As compensation in connection with the Offering, the Company paid the Placement Agent a cash fee of 6% of the aggregate gross proceeds raised in the Offering, except that cash fee was 3% with respect to certain investors, plus reimbursement of certain expenses and legal fees.
The shares of Common Stock were offered pursuant to the Registration Statement on Form S-1 (File No. 333-271353), as amended, filed with the Securities and Exchange Commission (the “Commission”), and declared effective by the Commission on May 25, 2023.

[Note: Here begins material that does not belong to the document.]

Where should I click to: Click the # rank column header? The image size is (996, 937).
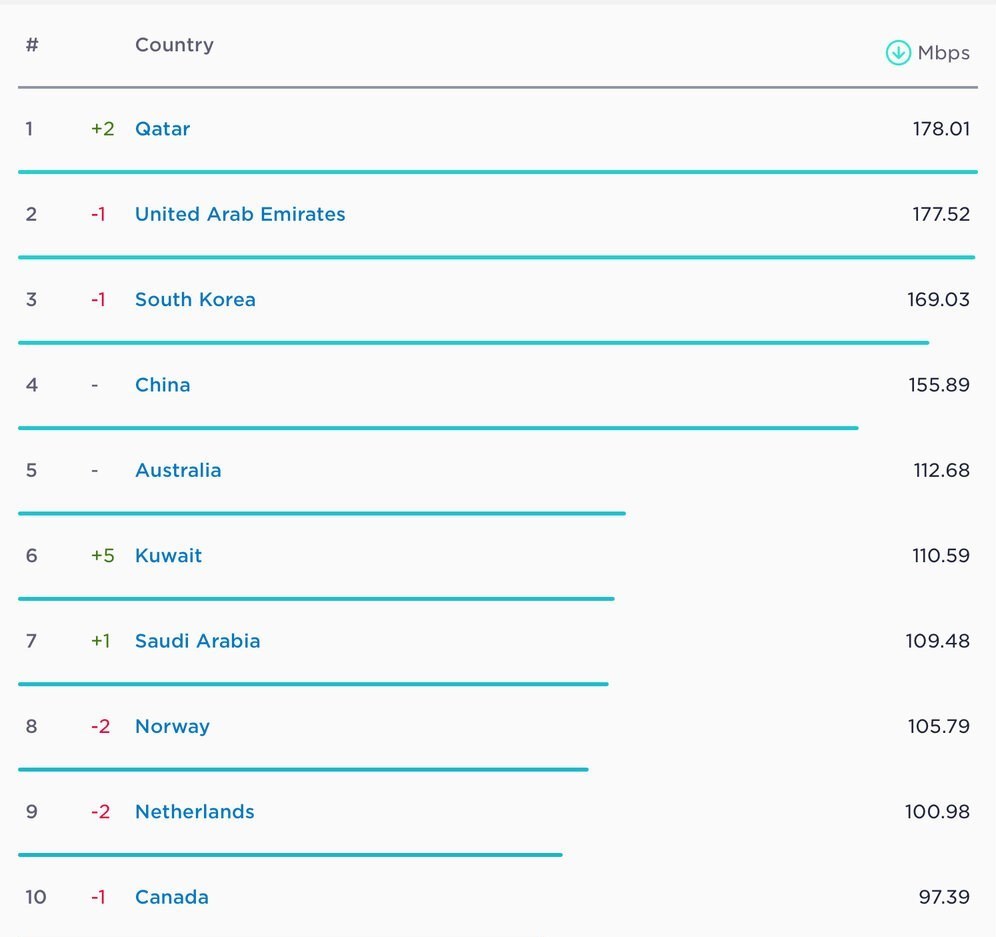point(32,45)
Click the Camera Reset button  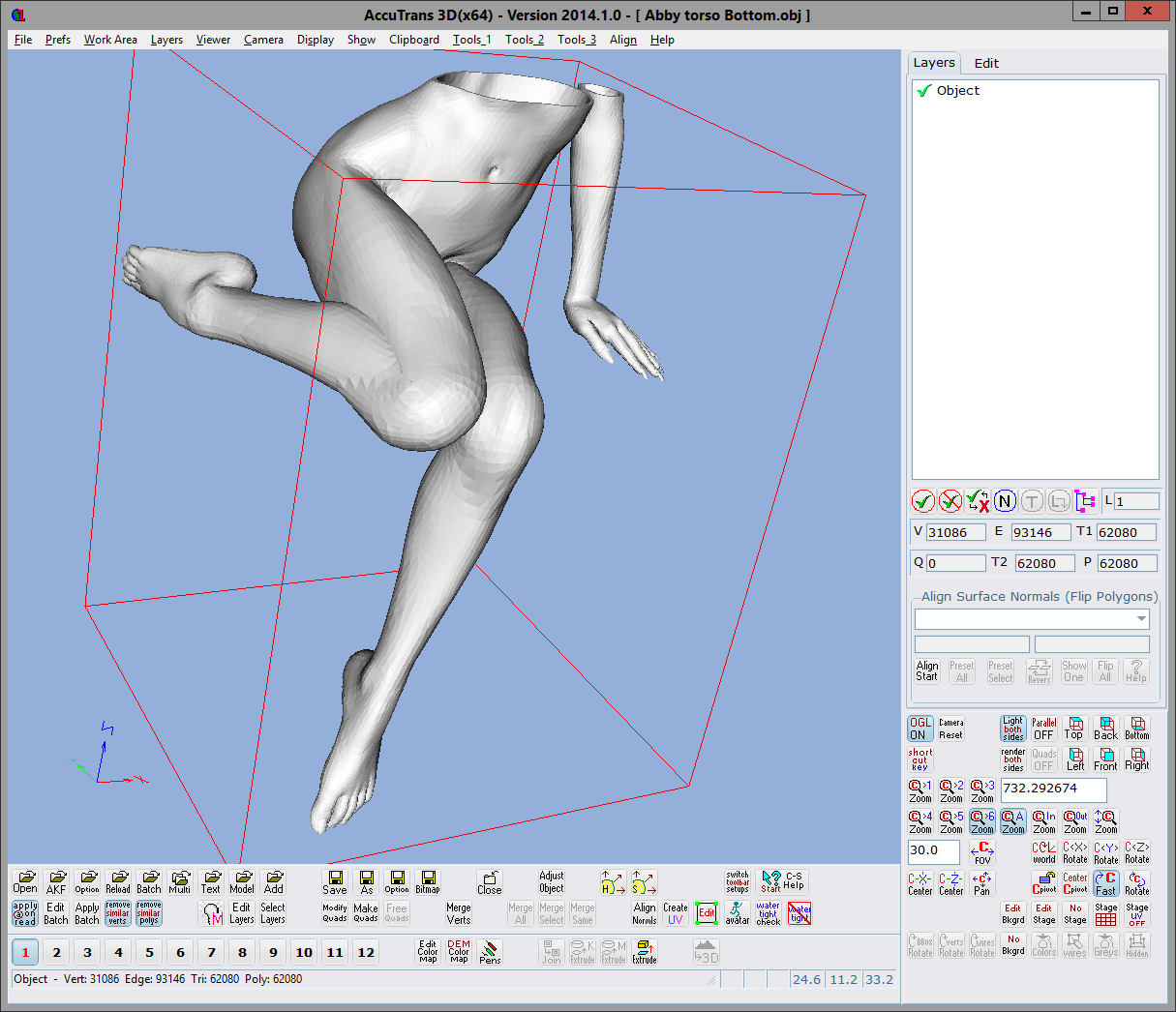click(950, 729)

The information set forth above is qualified in its entirety by reference to the actual terms of the Purchase Agreement and the Placement Agency Agreement, forms of which are filed as Exhibits 10.1 and 10.2, respectively, and which are incorporated herein by reference. The Placement Agency Agreement and Purchase Agreement are attached hereto as exhibits to provide interested persons with information regarding their terms, but are not intended to provide any other factual information about the Company. The representations, warranties and covenants contained in the Placement Agency Agreement and Purchase Agreement were made only for purposes of such agreements as of specific dates indicated therein, were solely for the benefit of the parties thereto, and may be subject to limitations agreed upon by the parties, including being qualified by confidential disclosures exchanged between the parties in connection with the execution of such agreements.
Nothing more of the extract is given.